__Work to do__.
1. Answer these about the nightingale discussion, one line each:
(a) Where is the gallery of images of the original publication?
(b) Over how many issues was the work originally spread?
(c) Who suggests creating a single PDF file from the available images?
2. Copy the part of the nightingale discussion that opens with the words containing "It's quite complex, being" and closes with "06:26, 15 October 2018 (UTC)".

Natural History of the Nightingale[edit]

Natural History of the Nightingale is ready for a second set of eyes, if anyone has time to kindly check it over. There is a gallery of images of the original publication on the talk page.

It's quite complex, being originally spread over two issues; and a lengthy footnote, that includes a subordinate footnote. Andy Mabbett (Pigsonthewing); Talk to Andy; Andy's edits 20:01, 10 October 2018 (UTC)

Is there a reason this wasn't worked as a transcription project using those images in an index? --Mukkakukaku (talk) 03:05, 15 October 2018 (UTC)
There is potential for improvement, I would be proof reading it now if the images were in index, but if a knowledgeable user with access to hathi trust were to bring it over … Is there a reason why that would not be the simple solution? — CYGNIS INSIGNIS 06:26, 15 October 2018 (UTC)
A perhaps not-so-elegant solution(?): Create a single PDF file using the available images, upload to IA, then Commons &c. Unless IA is *still* not generating DjVu files? Londonjackbooks (talk) 06:57, 15 October 2018 (UTC)

__Supplied information__.

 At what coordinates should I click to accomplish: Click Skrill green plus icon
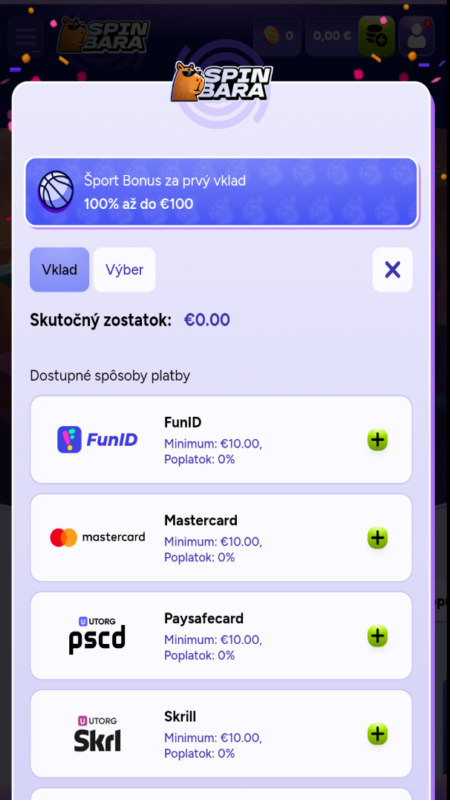[378, 734]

__Problem solutions__.
1.
(a) On the talk page.
(b) Two.
(c) Londonjackbooks.

2.
It's quite complex, being originally spread over two issues; and a lengthy footnote, that includes a subordinate footnote. Andy Mabbett (Pigsonthewing); Talk to Andy; Andy's edits 20:01, 10 October 2018 (UTC)

Is there a reason this wasn't worked as a transcription project using those images in an index? --Mukkakukaku (talk) 03:05, 15 October 2018 (UTC)
There is potential for improvement, I would be proof reading it now if the images were in index, but if a knowledgeable user with access to hathi trust were to bring it over … Is there a reason why that would not be the simple solution? — CYGNIS INSIGNIS 06:26, 15 October 2018 (UTC)